La chasse aux moustiques vecteurs du virus du Chikungunya est ouverte dans le sud-est. La ministre de la Santé Roselyne Bachelot a mis en garde la population contre les risques d’épidémie de chikungunya et de dengue en France métropolitaine.
Après l'épidémie qui a touché le nord de l’Italie l'été dernier, la ministre de la Santé, Roselyne Bachelot, craint en effet qu’une épidémie de chikungunya et de dengue puisse toucher la France métropolitaine.

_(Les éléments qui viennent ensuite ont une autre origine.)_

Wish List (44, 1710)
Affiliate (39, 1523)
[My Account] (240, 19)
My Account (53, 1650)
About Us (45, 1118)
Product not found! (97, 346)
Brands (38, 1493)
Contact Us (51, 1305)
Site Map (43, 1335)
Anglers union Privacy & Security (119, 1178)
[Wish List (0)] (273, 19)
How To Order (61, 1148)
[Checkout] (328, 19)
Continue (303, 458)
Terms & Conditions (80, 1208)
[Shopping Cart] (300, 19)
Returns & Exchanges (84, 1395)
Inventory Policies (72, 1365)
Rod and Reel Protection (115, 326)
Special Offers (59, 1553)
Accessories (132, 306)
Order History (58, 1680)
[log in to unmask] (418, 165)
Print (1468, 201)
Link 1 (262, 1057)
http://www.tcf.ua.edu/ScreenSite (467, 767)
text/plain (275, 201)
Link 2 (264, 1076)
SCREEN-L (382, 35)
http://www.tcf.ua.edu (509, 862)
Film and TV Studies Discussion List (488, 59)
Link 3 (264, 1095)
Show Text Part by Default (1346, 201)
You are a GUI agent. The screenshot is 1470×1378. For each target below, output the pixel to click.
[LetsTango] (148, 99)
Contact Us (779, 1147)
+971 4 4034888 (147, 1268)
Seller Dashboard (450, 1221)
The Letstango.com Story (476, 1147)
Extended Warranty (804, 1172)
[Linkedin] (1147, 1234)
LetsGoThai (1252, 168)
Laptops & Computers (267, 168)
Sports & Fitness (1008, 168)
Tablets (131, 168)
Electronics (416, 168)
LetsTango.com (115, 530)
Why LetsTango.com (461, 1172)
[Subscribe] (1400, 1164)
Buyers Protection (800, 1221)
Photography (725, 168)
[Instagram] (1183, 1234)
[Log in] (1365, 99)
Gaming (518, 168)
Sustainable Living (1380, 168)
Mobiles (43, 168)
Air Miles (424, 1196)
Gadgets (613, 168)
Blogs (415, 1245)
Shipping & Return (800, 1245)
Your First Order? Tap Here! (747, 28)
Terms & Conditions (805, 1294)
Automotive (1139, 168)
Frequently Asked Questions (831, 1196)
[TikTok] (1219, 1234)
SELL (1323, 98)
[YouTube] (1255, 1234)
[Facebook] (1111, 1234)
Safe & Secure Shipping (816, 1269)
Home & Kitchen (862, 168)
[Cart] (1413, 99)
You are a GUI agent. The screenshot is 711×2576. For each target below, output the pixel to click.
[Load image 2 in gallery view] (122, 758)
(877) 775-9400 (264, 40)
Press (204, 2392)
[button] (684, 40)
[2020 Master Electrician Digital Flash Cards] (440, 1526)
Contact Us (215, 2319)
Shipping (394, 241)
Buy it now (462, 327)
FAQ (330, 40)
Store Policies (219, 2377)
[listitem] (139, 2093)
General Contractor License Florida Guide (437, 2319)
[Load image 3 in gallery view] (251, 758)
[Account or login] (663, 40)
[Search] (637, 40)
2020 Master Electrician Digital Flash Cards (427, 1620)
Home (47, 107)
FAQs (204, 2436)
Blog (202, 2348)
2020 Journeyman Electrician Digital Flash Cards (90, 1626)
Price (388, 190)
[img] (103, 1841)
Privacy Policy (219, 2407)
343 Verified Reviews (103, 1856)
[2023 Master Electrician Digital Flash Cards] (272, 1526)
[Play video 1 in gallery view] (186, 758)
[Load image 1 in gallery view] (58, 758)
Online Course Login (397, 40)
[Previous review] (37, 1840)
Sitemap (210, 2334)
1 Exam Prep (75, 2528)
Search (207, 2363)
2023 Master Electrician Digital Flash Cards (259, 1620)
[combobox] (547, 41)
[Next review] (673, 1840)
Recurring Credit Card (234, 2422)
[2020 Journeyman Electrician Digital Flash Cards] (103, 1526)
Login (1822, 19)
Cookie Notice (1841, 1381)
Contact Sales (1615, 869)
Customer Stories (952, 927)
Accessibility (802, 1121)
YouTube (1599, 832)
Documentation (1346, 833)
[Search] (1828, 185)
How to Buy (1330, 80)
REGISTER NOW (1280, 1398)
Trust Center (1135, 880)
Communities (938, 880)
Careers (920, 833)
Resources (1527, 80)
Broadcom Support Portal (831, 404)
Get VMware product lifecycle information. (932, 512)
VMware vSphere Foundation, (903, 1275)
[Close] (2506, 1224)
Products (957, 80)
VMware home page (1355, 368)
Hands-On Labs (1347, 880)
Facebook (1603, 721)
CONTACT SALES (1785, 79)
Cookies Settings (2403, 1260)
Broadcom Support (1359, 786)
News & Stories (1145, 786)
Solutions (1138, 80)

La ministre de la Santé Roselyne Bachelot s’est rendue le vendredi 18 juillet 2008 dans les Alpes-Maritimes, pour présenter le nouveau plan d’information et de lutte contre la dissémination de la dengue et du chikungunya en France métropolitaine et pour soutenir les acteurs locaux qui sont impliqués dans ce dispositif préventif.
Alors que le plan 2007 de lutte contre la dissémination de la dengue et du chikungunya était composé de 3 niveaux de risque à titre de prévention, le plan 2008 est renforcé de 3 autres niveaux pour permettre de « gérer une éventuelle épidémie » de dengue et de chikungunya au niveau national : Niveau 3 : détection de cas groupés ; Niveau 4 : détection de plusieurs foyers ; Niveau 5 : gestion épidémique.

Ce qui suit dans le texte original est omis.